Lord Jesus Christ, Son of God,
have mercy on me, a sinner.
O Heavenly King, comforter, the Spirit of Truth, who art everywhere and fillest all things, the treasury of blessings and giver of life, come and abide in us. Cleanse us from all impurity, and of your goodness save our souls.
Hail, holy Queen, mother of mercy,
our life, our sweetness, and our hope.
To you do we cry,
poor banished children of Eve.
To you do we send up our sighs,
mourning and weeping in this vale of tears.
Turn then, most gracious advocate,
your eyes of mercy toward us,
and after this exile,
show to us the blessed fruit of your womb, Jesus.
O clement, O loving,
O sweet Virgin Mary.
St. Teresa of Jesus, That we may always remember to whom we are speaking when we pray, as we kneel in the presence of the Emperor of heaven and earth, who made us; that we may give ourselves to Him in simplicity and humility, and with complete determination to let Him rule over our lives as His Majesty on the throne in the center of our souls; pray for us.
St. Boniface, That all priests, missionaries, and the whole Church may run the course of our ministries, missions and apostolates without injury to our own souls in the midst of our tempestuous times, that we may go forward unspotted and enlightened toward the splendor of eternity, that the Lamb of God would keep us safe from harm with his sheltering right hand, keeping us from apostasy, and that God the Father may put blazing torches in our hands to enlighten all hearts to the Gospel of the glory of Christ, pray for us.

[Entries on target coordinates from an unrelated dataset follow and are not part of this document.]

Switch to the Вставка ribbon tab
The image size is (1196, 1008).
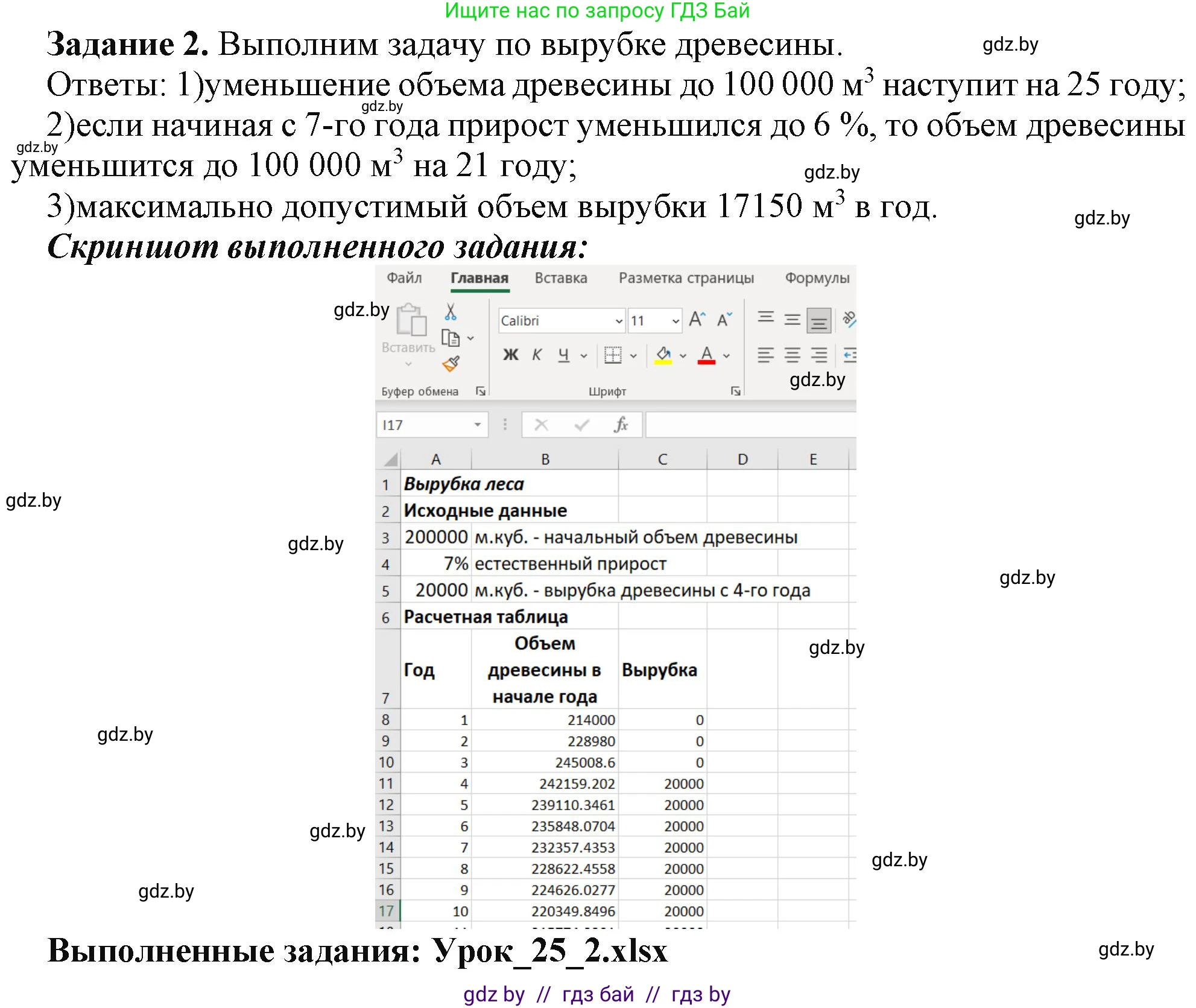pos(562,278)
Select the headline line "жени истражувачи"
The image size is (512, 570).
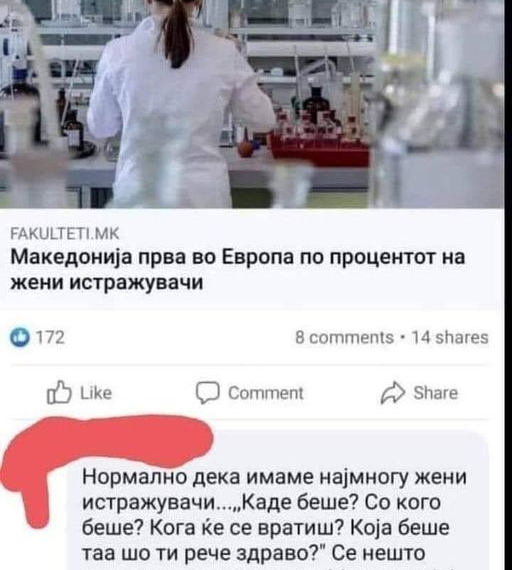point(107,282)
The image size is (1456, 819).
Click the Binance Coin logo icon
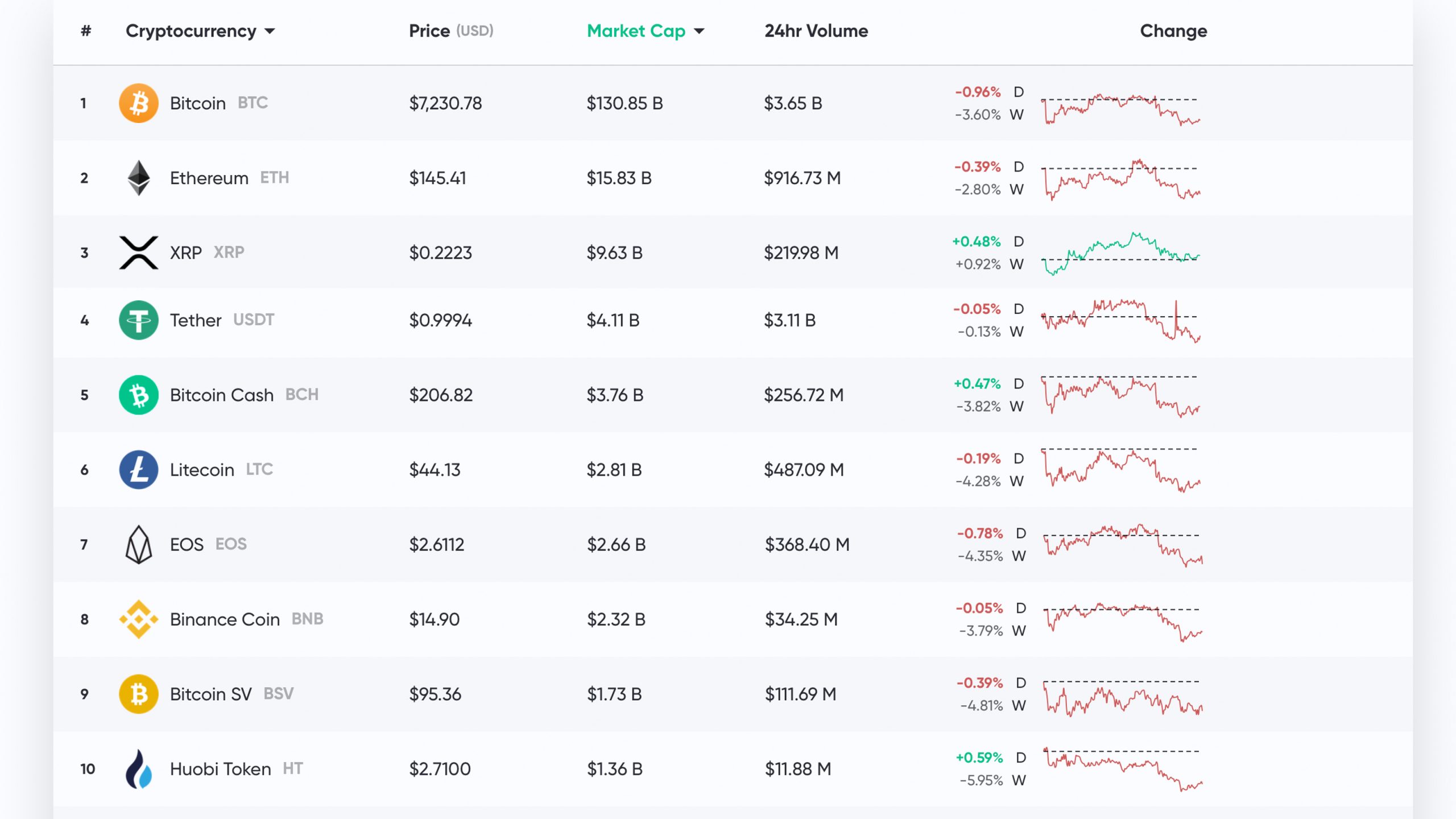tap(138, 619)
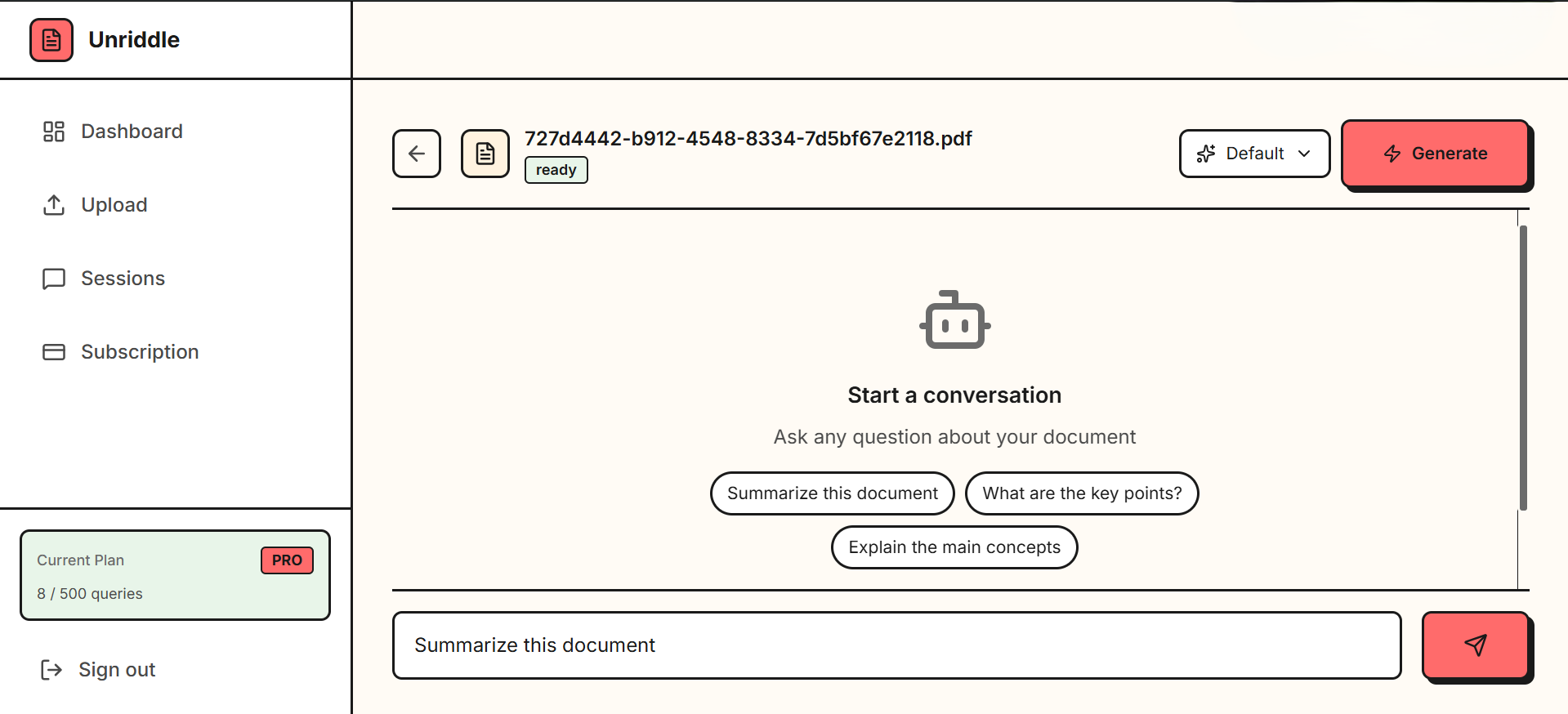Screen dimensions: 1568x714
Task: Click the PDF document file icon
Action: [x=485, y=154]
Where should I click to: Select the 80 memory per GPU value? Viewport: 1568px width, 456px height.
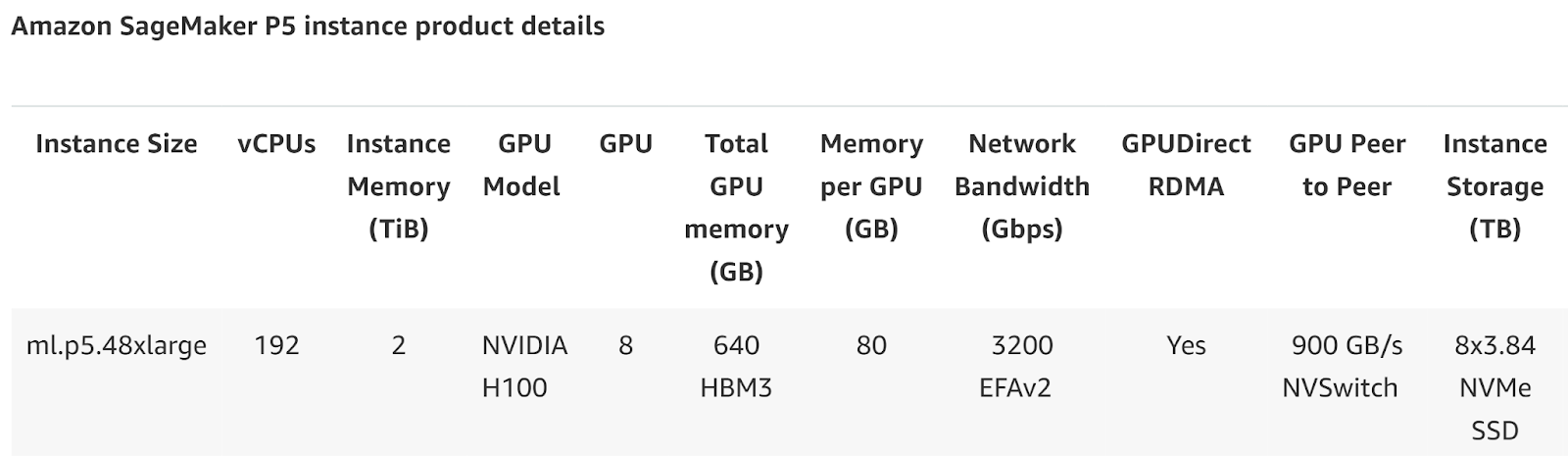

St. Edith Stein, That we may always humbly accept the truths of faith on the authority of God, asking of God more than individual truths, desiring God himself, all of him who is truth, not caring what others want to do to us because we do not belong to ourselves but to God, asking at His altar what He would have us do as our next duty, pray for us.
St. Catherine of Genoa, That we may lead God-dedicated lives “in the world,” as loyal and dedicated members of the Church, working diligently at the duties that we have to our occupations, to society, to families, and to everyone God brings into our lives; that we may always strive to do our best as unto the Lord, even if only a few other people – or indeed, even if only God – knows; and that we may always be aware of the love of God who will never stop doing us good, pray for us.
St. John of the Cross, That we may walk in faith in the ever-present light of Christ despite the darkness of our own finite senses, that we may bring love to every place where there is no love seeking God’s own infinite love as our reward, and may we see in all things the reflection of our Creator so that all that is beautiful may draw us toward Him, and see all people as God’s instruments for our perfection, so that all may be accepted as God’s will, nothing separating us from His love, pray for us.
Bl. Dionysius of the Nativity, that we might accept the cross that Christ would have us carry, keeping always a concern for people throughout the whole world, including those in distant lands who might wish to do us harm, praying and working always for the spread of the Gospel, and willing to accept what God might will even if it is the loss of our own lives, pray for us.